> _ACTIVITY_:
Across all the entries below, how many lines contain the string "agent"? The number by itself is the answer.

★ ★ ★

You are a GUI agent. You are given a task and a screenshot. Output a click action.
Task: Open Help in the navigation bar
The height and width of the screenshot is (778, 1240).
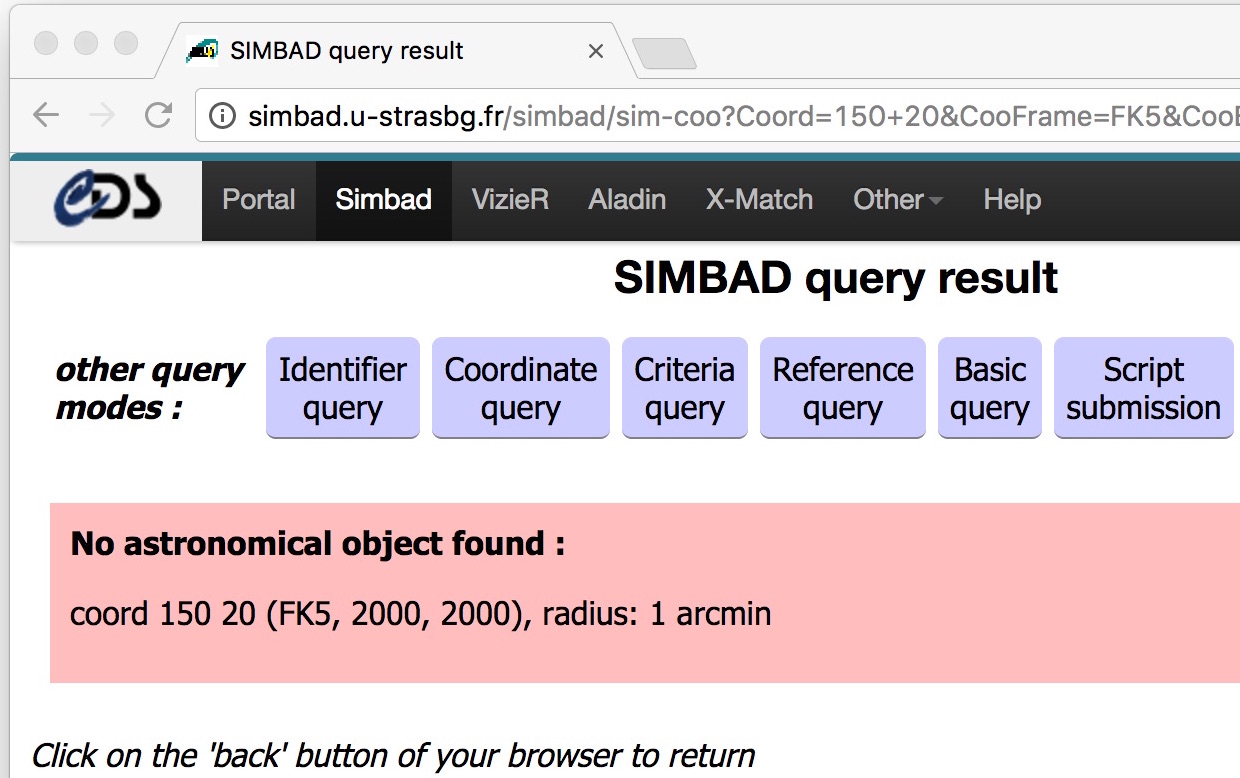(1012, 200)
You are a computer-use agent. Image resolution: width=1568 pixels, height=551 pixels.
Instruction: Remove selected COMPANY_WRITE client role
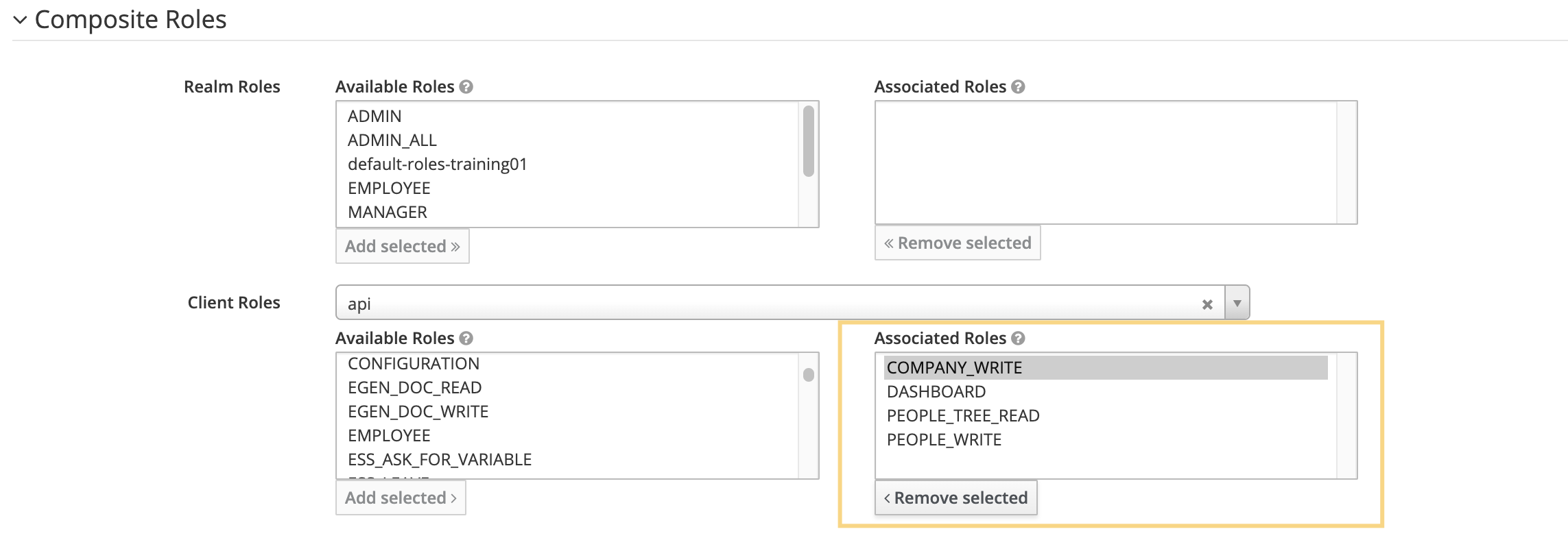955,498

★ ★ ★

> _PROBLEM SOLUTION_:
2